Soruyu adama ısrarla sormuştu eğer ondan kurtulması gerekiyorsa bir cevap almaya kararlıydı. Yine de bunu denediği takdirde bunun görülmeye değer bir şey olduğuna dair bahse girebilirdi.

"Senin iyi olup olmadığını görmek için fırsat düştükçe kontrol ettim. Eğer bu gece beni görmeseydin şu anda burada oturuyor olmayacaktım ama gördün ve benim sana kaçman için hiçbir sebep olmadığını bildirmem gerekti."

"Benim iyi olup olmadığımın senin için ne farkı var. Ben iyiyim! Bir işim var. Vardı. Param var! Bir kere kontrol edip bırakabilirdin."

Konuyu deşmektense kendisinin bırakması gerekiyordu ama yapamadı. Görünürde adamın cevapları tatmin ediciydi ama Jimin'in içinde onun yaptıklarının arkasında daha fazla şeyin bulunduğuna dair huzursuzluk verici bir his vardı. O herhangi biri değildi. Sadece kendi kendisine hesap veren bir adamdı. Yasaların dışında yaşayan ve alışıldık insani duygulara maruz kalmayan biriydi. Belki onun kendisini kontrol etmesinin sebebi tam olarak söylediği sebepti ama belki korkması gereken başka bir sebep daha vardı.

Adam hemen cevap vermedi. Bunun yerine sinir bozucu bir sessizlikle kendisini izledi. Bakışları gölgeliydi, sonra Jimin'in bakışlarını yakaladı ve Jimin’i neredeyse yerinden sıçrattı. Çünkü gözlerinin yoğunluğundan sinirleri bozulmuştu.

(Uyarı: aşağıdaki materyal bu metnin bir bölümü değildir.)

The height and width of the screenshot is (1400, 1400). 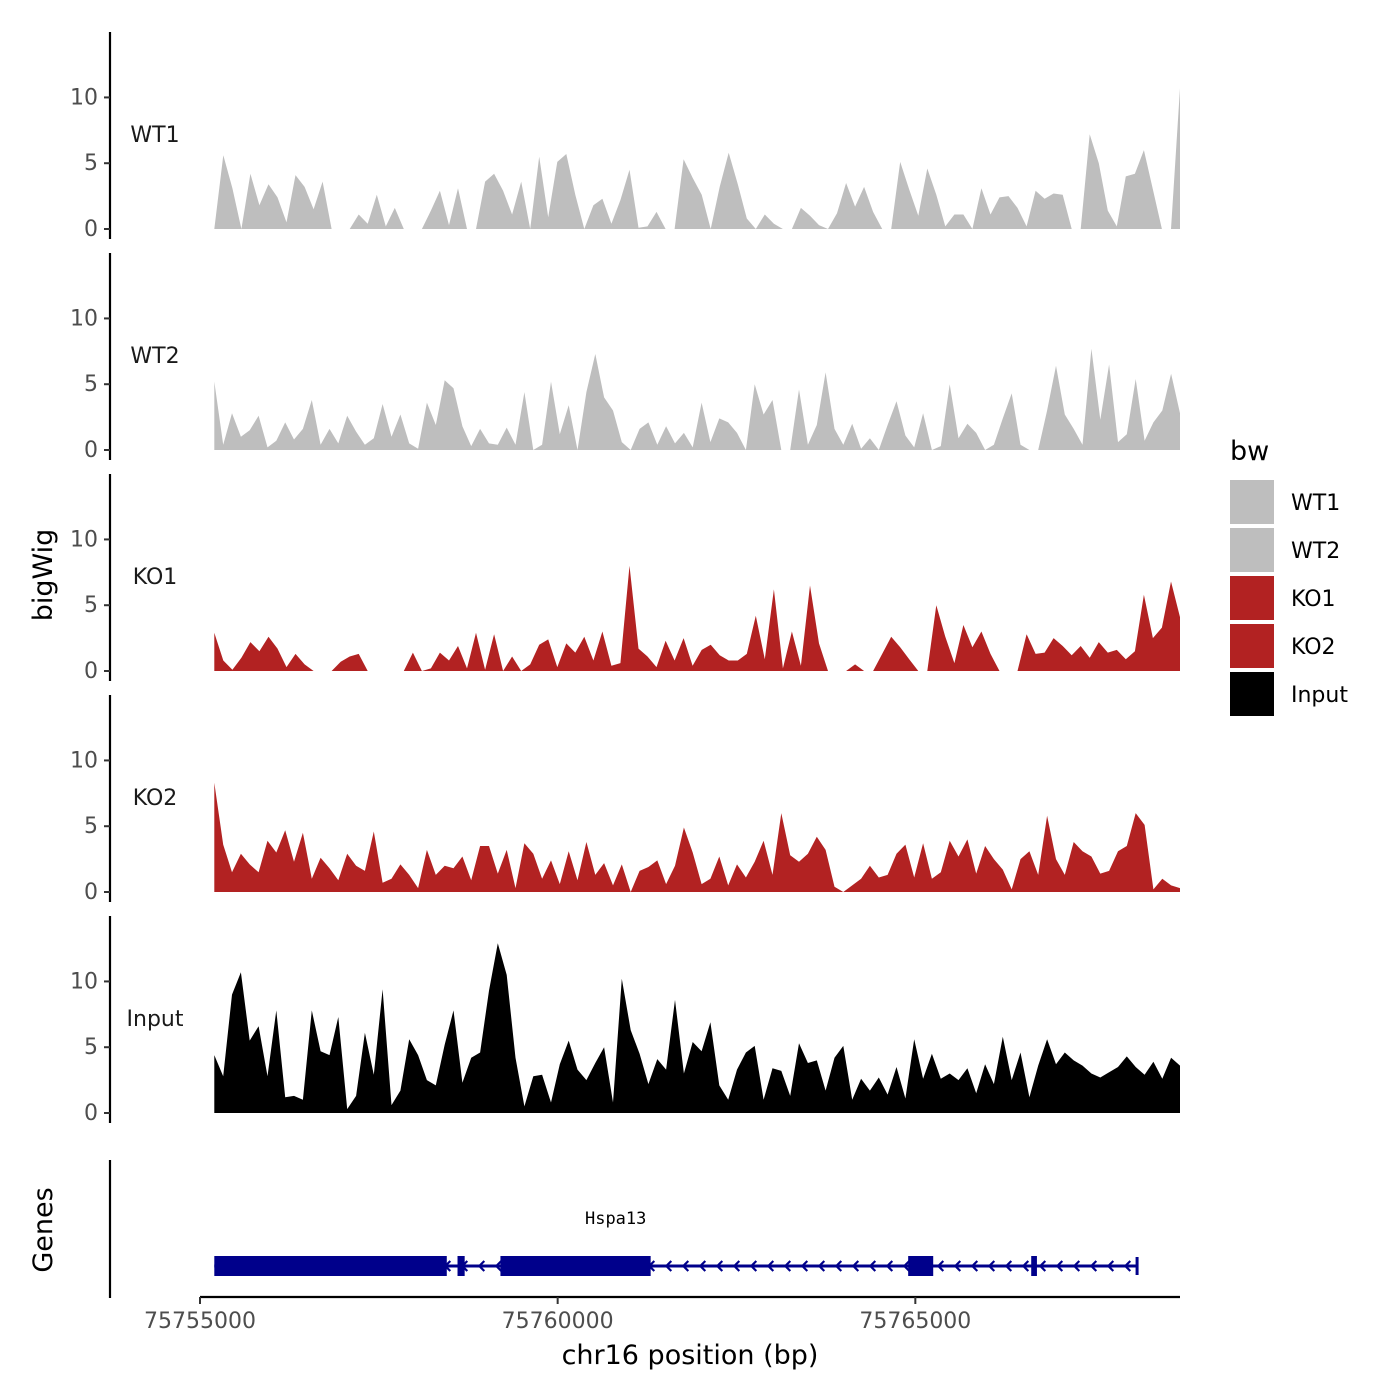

"Seni ölürken seyrettim." dedi yumuşak bir sesle. "Seni kurtarmak için yapabileceğim bir şey yoktu, hiçbir şekilde yardım edemezdim. O kadar uzağa gitmiştin ki sana üzgün olduğumu ve bunların hiç birinin olmasını istemediğimi bile söyleyemedim ama yüzünü gördüm. Benim arkama bakarken ki ifadeni gördüm ve sen başka bir şey gördün. Gördüğün en güzel şey olması gereken bir şey. 'Melek' diye fısıldadın ve öldün."

"Yüzünü hatırlıyorum." diye mırıldandı. "Ve arkandaki ışığı."

"Bir süre seninle oturdum, yanağına dokundum. Nabzın atmıyordu, nefes almıyordun. Tenin soğumaya başlamıştı. Polisi aradım ve gitmeden önce sirenleri duyana kadar bekledim. Birkaç dakikadan bahsetmiyoruz Jimin. En az yarım saat boyunca ölmüştün ve bütün sistemlerinin yavaşlaması ve beynine oksijen gitmesini sağlayacak buzlu bir göldr su yüzüne çıkmamıştın. Doktorların seni tekrar yaşatmalarına imkan yoktu ve zaten yaşatmadılar. Kendi kendine nefes almaya başladın, öldükten neredeyse bir lanet saat sonra." dedi haşin bir tavırla.